Entries for locating described items
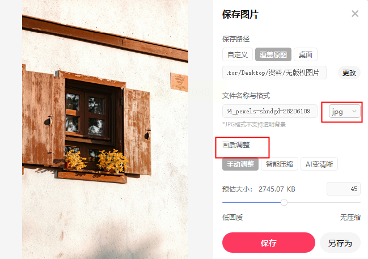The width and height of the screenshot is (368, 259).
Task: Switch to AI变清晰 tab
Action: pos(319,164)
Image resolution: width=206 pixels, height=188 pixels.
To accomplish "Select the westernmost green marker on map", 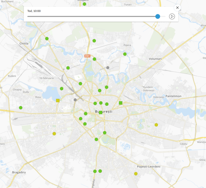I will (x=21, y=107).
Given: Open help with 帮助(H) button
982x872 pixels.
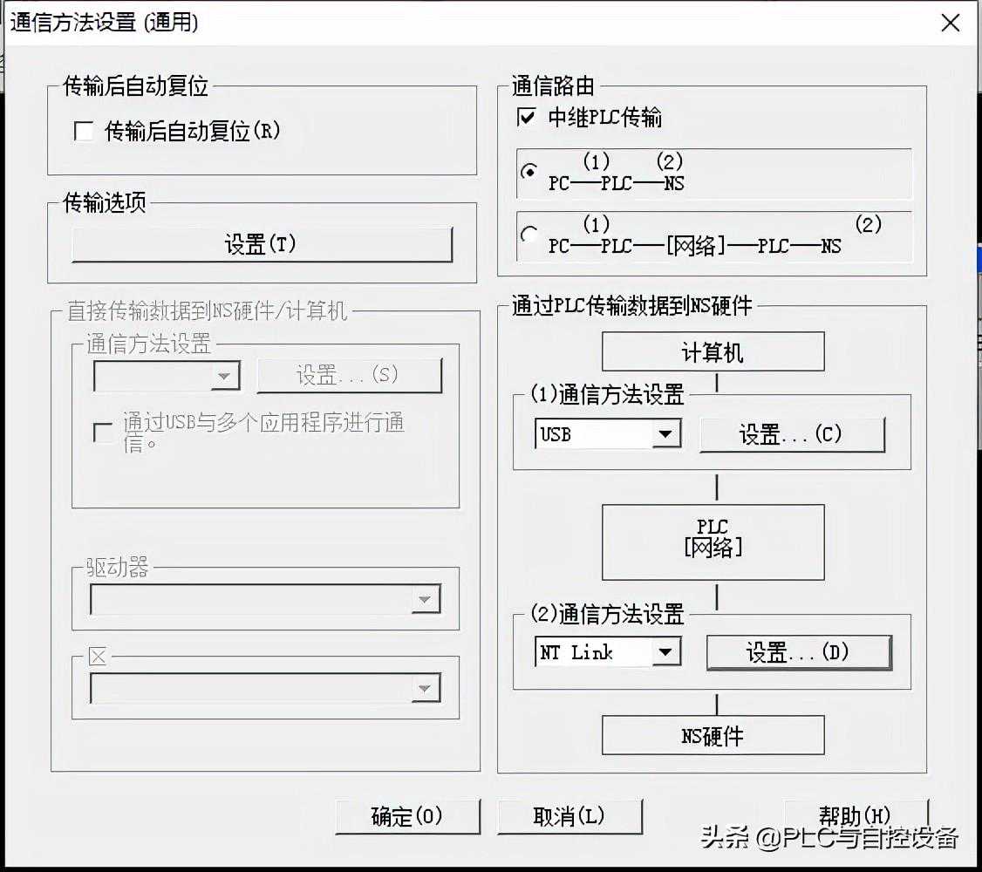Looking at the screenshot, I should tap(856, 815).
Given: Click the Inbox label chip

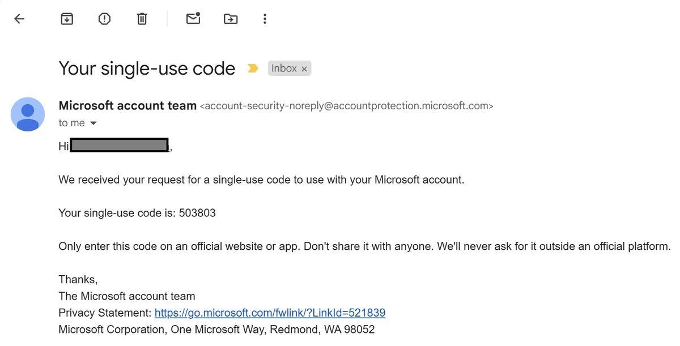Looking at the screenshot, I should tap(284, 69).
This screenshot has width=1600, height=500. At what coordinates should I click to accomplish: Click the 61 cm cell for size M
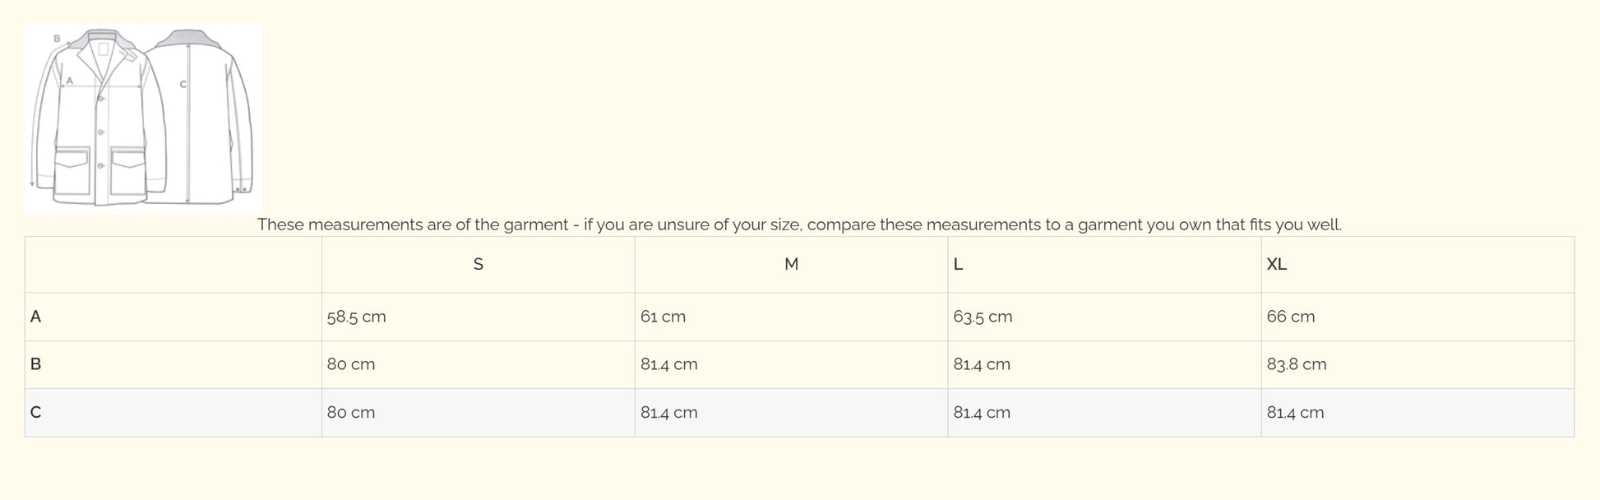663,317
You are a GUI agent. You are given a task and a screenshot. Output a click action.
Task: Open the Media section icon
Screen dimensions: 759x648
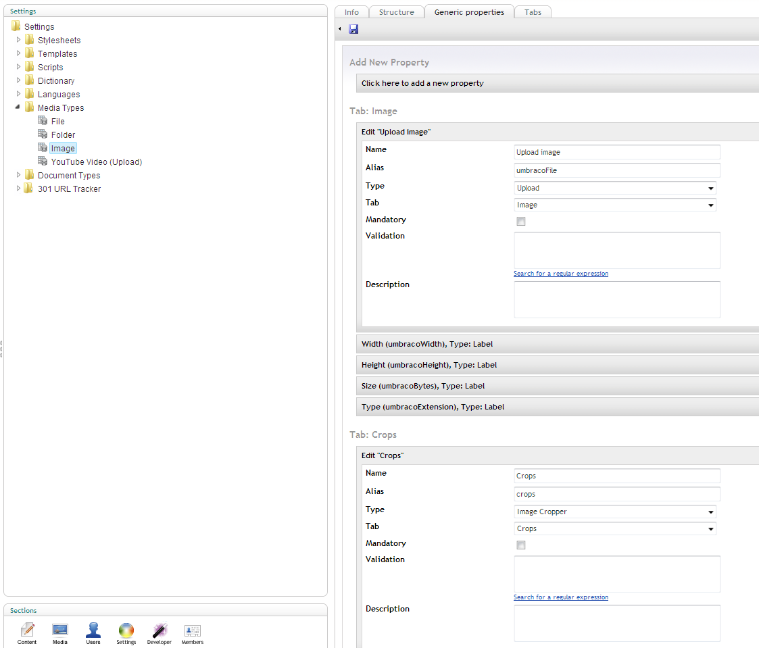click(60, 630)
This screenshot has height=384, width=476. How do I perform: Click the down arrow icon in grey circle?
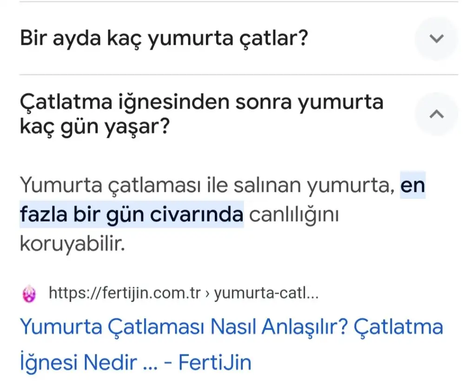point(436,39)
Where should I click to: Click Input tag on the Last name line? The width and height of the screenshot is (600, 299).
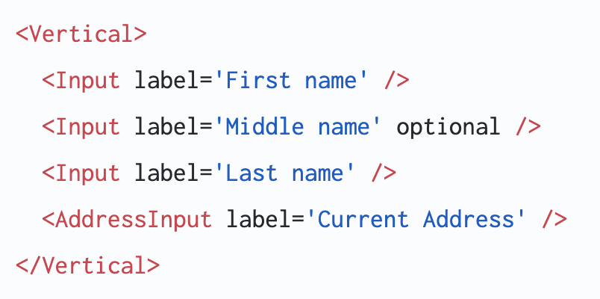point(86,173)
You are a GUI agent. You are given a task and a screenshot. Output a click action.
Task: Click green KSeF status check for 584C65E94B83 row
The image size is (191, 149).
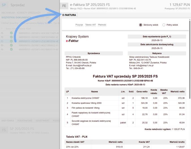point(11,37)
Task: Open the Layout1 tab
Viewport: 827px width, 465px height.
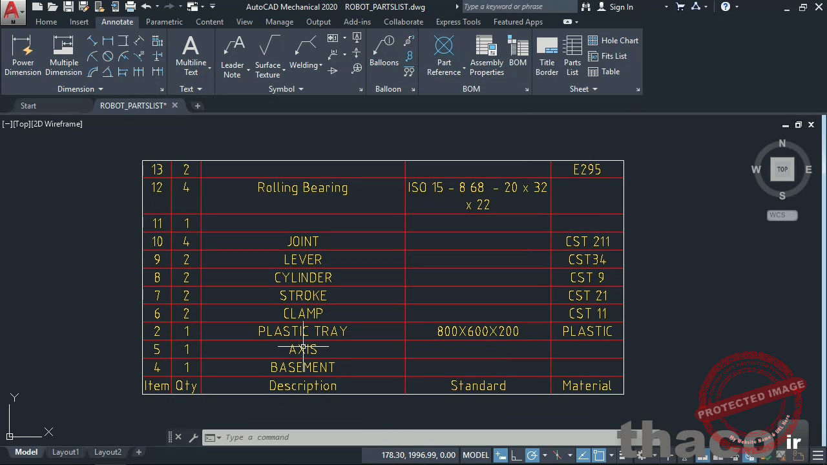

■ **What is expected**
Put the lines from the one containing "This screenshot has width=1600, height=500." through the end of the entries into a JSON list of strings, one string per line and both ends included, with blank lines omitted. Leave the pictures out of the list.

■ **Output of the task**
[
  "This screenshot has width=1600, height=500. At what coordinates should I click to accomplish: Click the 61 cm cell for size M",
  "663,317",
  "You are a GUI agent. You are given a task and a screenshot. Output a click action.",
  "Task: Open the Media section icon",
  "Screen dimensions: 759x648",
  "click(60, 630)",
  "This screenshot has height=384, width=476. How do I perform: Click the down arrow icon in grey circle?",
  "point(436,39)",
  "Where should I click to: Click Input tag on the Last name line? The width and height of the screenshot is (600, 299).",
  "point(86,173)",
  "You are a GUI agent. You are given a task and a screenshot. Output a click action.",
  "Task: Click green KSeF status check for 584C65E94B83 row",
  "The image size is (191, 149).",
  "point(11,37)",
  "Task: Open the Layout1 tab",
  "Viewport: 827px width, 465px height."
]